What you should do: Quote the listing in full, exactly as given, minus any pictures.

Data provided:
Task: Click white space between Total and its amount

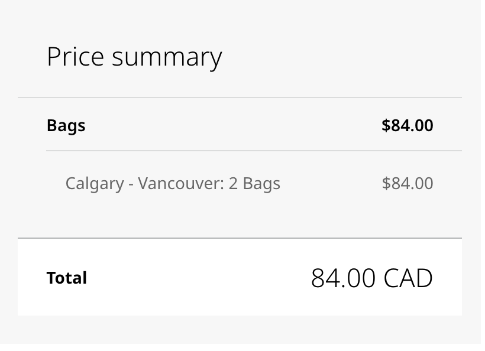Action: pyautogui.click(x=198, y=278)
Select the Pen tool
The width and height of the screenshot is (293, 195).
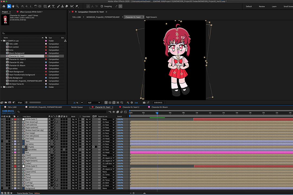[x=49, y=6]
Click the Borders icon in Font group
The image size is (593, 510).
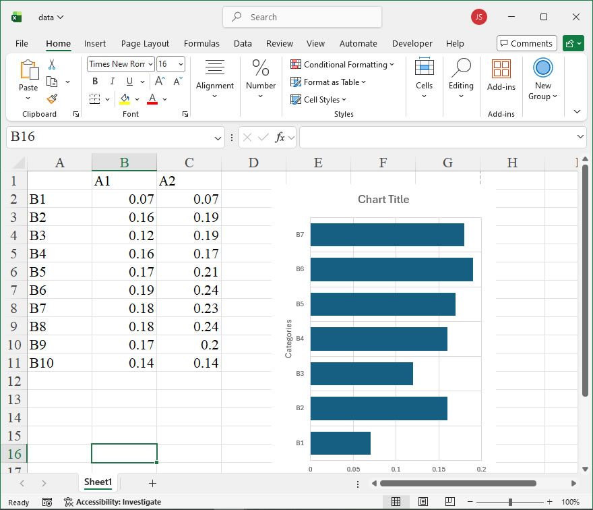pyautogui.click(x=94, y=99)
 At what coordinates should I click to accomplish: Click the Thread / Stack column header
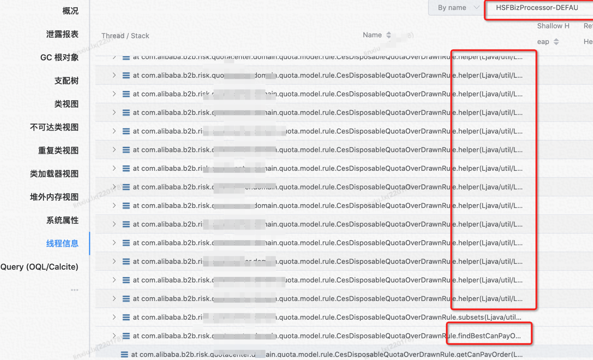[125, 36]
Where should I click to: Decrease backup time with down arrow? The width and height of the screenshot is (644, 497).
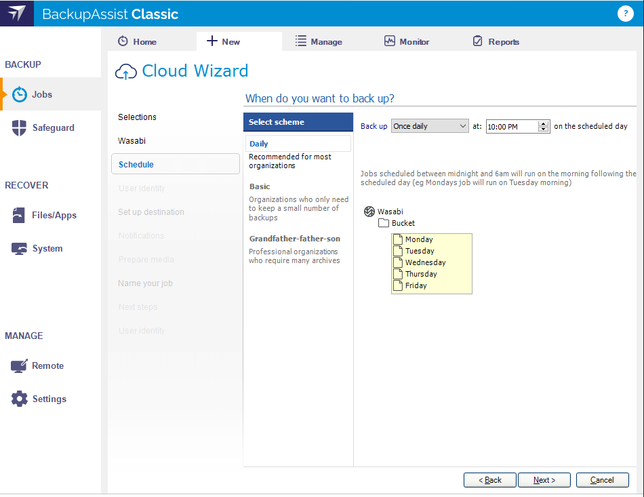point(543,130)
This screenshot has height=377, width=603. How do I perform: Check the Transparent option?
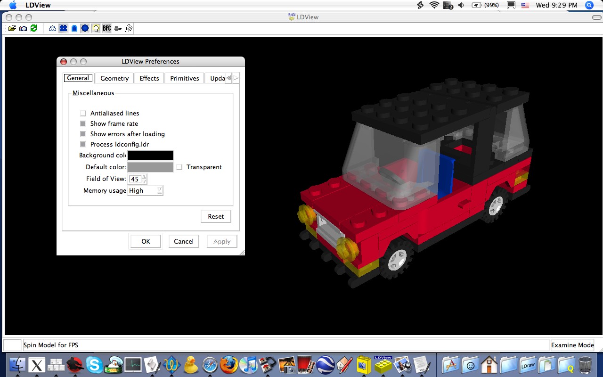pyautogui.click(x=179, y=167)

Solution for this task:
Task: Click white space between Total and its amount

Action: pyautogui.click(x=198, y=278)
Select the Pen tool
The width and height of the screenshot is (293, 195).
[x=49, y=6]
Click the Borders icon in Font group
The image size is (593, 510).
pyautogui.click(x=94, y=99)
 At what coordinates should I click to accomplish: Click the Thread / Stack column header
[125, 36]
Where should I click to: Decrease backup time with down arrow? The width and height of the screenshot is (644, 497).
point(543,130)
This screenshot has height=377, width=603. How do I perform: Check the Transparent option?
pyautogui.click(x=179, y=167)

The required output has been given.